START EXERCISE DATA

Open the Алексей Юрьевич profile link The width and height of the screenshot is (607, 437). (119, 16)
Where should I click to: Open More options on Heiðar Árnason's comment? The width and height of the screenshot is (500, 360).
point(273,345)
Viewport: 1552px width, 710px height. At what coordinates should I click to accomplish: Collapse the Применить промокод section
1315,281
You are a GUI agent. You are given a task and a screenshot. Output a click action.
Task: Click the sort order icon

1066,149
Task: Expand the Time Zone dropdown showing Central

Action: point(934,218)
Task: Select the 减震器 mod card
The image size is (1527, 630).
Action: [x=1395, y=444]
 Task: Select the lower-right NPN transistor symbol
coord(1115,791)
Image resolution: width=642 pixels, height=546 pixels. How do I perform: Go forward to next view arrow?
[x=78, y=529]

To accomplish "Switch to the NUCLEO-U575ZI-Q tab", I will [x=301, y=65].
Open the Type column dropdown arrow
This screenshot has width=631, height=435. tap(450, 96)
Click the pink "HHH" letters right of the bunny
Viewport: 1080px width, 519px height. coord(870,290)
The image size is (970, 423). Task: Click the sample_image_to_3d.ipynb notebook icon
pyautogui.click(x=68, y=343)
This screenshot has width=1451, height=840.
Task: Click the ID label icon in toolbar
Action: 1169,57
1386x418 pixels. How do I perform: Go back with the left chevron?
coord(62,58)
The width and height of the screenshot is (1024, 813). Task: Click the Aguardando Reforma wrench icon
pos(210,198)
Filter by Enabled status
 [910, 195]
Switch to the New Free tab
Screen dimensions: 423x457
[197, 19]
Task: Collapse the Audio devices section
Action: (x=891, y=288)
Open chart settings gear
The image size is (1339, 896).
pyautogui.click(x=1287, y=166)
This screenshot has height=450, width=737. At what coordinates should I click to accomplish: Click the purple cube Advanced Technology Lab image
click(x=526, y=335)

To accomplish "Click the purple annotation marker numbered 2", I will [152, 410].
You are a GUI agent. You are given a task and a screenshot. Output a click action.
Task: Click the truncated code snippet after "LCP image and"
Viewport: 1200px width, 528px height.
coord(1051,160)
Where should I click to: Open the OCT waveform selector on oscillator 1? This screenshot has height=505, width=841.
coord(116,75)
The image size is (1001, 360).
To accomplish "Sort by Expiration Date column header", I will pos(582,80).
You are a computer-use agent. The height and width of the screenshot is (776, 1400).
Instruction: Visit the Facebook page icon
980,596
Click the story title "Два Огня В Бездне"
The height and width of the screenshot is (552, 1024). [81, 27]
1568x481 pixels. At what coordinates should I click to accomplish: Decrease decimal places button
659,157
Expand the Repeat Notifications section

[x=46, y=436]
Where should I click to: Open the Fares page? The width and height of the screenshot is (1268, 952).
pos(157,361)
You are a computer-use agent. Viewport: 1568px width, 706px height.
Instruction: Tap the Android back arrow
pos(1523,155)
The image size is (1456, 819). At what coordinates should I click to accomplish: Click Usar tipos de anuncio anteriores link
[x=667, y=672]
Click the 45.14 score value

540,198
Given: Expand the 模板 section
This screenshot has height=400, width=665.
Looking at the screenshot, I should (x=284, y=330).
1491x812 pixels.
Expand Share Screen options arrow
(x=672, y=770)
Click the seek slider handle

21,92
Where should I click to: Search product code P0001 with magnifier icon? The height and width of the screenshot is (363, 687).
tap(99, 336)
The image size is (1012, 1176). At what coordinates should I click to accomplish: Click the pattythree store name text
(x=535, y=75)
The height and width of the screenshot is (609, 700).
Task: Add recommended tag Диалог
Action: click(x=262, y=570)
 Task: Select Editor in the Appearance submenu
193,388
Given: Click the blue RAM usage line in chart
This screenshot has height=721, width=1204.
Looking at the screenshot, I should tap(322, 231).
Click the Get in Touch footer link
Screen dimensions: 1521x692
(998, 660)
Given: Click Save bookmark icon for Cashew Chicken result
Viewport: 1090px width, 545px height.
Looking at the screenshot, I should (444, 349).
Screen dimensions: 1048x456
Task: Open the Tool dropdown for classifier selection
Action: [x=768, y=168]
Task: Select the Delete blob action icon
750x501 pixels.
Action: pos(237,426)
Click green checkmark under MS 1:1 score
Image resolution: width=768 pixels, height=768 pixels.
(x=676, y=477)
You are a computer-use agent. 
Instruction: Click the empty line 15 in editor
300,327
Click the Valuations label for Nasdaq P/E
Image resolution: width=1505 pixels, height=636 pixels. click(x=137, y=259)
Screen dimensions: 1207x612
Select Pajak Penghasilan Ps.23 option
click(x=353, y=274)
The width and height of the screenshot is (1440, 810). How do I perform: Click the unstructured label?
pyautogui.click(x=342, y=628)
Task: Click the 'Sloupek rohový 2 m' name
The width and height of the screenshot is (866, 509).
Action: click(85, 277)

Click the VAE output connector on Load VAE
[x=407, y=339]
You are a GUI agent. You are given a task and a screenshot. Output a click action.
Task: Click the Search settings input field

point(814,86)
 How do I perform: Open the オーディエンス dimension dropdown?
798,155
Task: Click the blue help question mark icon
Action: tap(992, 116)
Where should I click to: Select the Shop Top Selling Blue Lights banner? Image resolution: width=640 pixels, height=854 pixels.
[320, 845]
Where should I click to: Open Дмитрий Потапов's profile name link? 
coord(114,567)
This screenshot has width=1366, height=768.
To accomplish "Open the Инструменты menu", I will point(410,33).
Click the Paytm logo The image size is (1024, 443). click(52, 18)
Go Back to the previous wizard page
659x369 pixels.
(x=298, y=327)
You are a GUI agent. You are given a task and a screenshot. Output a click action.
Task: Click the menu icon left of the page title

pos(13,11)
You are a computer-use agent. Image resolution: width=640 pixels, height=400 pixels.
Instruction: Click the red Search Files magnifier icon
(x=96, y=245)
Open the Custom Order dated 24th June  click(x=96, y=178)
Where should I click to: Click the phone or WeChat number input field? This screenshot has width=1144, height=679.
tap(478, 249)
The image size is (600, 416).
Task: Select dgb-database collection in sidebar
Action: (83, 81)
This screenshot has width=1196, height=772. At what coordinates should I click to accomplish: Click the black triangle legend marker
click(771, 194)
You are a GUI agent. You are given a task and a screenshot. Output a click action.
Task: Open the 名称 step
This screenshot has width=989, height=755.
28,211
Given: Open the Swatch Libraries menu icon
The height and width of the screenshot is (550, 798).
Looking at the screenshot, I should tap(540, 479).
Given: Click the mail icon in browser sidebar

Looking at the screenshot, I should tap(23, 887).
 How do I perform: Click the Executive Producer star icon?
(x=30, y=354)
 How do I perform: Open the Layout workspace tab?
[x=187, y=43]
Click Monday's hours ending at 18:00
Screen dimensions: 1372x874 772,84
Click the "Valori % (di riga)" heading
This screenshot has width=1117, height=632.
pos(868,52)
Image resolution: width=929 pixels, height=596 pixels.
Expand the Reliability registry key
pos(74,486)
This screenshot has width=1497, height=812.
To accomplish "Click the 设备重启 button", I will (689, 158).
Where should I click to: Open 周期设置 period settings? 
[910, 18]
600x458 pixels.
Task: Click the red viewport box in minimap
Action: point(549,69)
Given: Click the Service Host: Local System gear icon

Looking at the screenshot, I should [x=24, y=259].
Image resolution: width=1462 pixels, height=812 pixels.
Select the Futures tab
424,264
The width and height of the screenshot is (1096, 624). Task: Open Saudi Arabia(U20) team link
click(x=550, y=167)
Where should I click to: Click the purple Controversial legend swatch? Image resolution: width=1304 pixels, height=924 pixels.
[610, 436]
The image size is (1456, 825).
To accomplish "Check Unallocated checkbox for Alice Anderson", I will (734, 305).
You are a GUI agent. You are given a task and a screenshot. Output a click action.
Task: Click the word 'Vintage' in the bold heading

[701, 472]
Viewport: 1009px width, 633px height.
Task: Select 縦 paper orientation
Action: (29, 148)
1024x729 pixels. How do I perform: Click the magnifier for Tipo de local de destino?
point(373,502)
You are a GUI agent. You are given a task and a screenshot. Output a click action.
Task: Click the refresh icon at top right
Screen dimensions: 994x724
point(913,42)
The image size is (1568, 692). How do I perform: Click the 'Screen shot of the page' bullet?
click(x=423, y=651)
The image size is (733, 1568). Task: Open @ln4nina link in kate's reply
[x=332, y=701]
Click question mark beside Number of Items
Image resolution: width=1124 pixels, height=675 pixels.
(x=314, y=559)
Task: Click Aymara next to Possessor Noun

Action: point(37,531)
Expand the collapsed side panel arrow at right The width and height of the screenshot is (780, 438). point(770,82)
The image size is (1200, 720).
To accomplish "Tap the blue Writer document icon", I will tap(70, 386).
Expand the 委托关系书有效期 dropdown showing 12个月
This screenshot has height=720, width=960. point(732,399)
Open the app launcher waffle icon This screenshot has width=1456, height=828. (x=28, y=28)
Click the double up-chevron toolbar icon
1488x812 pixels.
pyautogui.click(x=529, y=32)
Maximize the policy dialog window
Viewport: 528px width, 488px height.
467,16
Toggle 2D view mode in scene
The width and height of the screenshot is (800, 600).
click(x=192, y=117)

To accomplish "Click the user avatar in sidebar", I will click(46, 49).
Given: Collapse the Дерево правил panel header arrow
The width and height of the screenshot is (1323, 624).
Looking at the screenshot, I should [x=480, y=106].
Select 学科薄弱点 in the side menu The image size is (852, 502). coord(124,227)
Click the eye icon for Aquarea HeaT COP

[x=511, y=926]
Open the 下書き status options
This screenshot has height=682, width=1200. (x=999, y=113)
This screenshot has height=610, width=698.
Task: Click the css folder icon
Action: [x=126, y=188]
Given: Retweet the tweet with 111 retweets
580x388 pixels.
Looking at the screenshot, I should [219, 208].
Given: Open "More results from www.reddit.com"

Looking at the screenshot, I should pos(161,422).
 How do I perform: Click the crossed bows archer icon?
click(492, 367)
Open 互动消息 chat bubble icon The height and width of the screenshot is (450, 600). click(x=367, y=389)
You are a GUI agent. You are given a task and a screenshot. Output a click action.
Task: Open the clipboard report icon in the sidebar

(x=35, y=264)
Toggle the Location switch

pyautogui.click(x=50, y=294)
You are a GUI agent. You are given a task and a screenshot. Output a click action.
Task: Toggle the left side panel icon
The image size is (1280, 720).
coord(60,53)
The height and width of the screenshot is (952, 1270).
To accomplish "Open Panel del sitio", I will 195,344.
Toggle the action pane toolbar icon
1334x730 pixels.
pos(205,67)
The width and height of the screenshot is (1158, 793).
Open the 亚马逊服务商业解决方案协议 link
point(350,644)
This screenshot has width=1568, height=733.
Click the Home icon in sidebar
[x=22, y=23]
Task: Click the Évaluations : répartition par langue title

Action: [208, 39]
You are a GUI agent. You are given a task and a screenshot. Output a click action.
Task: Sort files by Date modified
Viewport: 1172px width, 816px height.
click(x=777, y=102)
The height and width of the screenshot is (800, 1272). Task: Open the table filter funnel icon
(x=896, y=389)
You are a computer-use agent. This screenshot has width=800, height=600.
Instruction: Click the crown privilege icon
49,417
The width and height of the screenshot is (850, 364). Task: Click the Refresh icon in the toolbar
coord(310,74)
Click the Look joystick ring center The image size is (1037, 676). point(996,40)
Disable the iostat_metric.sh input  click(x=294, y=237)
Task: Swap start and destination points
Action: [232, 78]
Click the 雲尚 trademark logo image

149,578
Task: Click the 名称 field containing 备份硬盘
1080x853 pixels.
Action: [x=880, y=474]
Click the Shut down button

END EXERCISE DATA

**WORK REQUEST**
Tally the lines of the data that contain the word "chart", and give only that tally.

**SOLVED EXERCISE**
2